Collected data
============
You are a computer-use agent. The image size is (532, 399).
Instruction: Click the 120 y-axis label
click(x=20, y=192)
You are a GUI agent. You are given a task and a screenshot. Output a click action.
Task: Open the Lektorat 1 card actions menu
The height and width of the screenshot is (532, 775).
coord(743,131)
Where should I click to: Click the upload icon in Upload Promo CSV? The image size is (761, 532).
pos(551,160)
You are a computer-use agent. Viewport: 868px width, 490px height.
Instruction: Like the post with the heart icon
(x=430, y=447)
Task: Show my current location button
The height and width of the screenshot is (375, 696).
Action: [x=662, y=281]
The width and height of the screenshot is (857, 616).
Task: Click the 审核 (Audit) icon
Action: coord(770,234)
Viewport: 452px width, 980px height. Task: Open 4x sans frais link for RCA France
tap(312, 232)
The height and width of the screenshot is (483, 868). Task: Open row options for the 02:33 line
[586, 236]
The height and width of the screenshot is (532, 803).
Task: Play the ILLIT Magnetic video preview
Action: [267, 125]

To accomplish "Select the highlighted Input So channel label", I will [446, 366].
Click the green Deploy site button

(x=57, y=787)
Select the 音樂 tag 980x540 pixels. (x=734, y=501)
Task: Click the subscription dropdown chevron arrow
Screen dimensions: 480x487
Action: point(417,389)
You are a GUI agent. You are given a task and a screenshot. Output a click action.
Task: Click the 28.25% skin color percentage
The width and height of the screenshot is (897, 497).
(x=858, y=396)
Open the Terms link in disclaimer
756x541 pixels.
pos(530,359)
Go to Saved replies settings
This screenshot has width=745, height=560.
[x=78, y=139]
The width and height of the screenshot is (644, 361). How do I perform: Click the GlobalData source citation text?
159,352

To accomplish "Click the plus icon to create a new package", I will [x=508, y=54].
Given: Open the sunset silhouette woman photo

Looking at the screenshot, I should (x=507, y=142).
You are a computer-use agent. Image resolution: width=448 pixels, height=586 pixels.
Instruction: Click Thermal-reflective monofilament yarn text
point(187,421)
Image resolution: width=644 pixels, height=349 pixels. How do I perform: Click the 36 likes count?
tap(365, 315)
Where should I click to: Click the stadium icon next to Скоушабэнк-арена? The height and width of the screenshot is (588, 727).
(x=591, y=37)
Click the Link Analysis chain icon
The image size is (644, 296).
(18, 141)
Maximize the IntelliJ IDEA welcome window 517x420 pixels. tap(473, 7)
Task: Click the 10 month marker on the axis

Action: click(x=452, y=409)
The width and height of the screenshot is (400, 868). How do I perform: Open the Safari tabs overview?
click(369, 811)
============
All of the data above should be written out again word for word.

FINISHED EXERCISE:
You are a computer-use agent. The image size is (532, 399).
Instruction: Click the 120 y-axis label
click(x=20, y=192)
You are a GUI agent. You are given a task and a screenshot. Output a click action.
Task: Open the Lektorat 1 card actions menu
The height and width of the screenshot is (532, 775).
coord(743,131)
Where should I click to: Click the upload icon in Upload Promo CSV? The image size is (761, 532).
pos(551,160)
You are a computer-use agent. Viewport: 868px width, 490px height.
Instruction: Like the post with the heart icon
(x=430, y=447)
Task: Show my current location button
The height and width of the screenshot is (375, 696).
Action: [x=662, y=281]
The width and height of the screenshot is (857, 616).
Task: Click the 审核 (Audit) icon
Action: coord(770,234)
Viewport: 452px width, 980px height. Task: Open 4x sans frais link for RCA France
tap(312, 232)
The height and width of the screenshot is (483, 868). Task: Open row options for the 02:33 line
[586, 236]
The height and width of the screenshot is (532, 803).
Task: Play the ILLIT Magnetic video preview
Action: [267, 125]

To accomplish "Select the highlighted Input So channel label", I will [446, 366].
Click the green Deploy site button

(x=57, y=787)
Select the 音樂 tag 980x540 pixels. (x=734, y=501)
Task: Click the subscription dropdown chevron arrow
Screen dimensions: 480x487
Action: point(417,389)
You are a GUI agent. You are given a task and a screenshot. Output a click action.
Task: Click the 28.25% skin color percentage
The width and height of the screenshot is (897, 497).
(x=858, y=396)
Open the Terms link in disclaimer
756x541 pixels.
pos(530,359)
Go to Saved replies settings
This screenshot has width=745, height=560.
[x=78, y=139]
The width and height of the screenshot is (644, 361). How do I perform: Click the GlobalData source citation text?
159,352

To accomplish "Click the plus icon to create a new package", I will [x=508, y=54].
Given: Open the sunset silhouette woman photo

Looking at the screenshot, I should (x=507, y=142).
You are a computer-use agent. Image resolution: width=448 pixels, height=586 pixels.
Instruction: Click Thermal-reflective monofilament yarn text
point(187,421)
Image resolution: width=644 pixels, height=349 pixels. How do I perform: Click the 36 likes count?
tap(365, 315)
Where should I click to: Click the stadium icon next to Скоушабэнк-арена? The height and width of the screenshot is (588, 727).
(x=591, y=37)
Click the Link Analysis chain icon
The image size is (644, 296).
(18, 141)
Maximize the IntelliJ IDEA welcome window 517x420 pixels. tap(473, 7)
Task: Click the 10 month marker on the axis

Action: click(x=452, y=409)
The width and height of the screenshot is (400, 868). How do I perform: Open the Safari tabs overview?
click(369, 811)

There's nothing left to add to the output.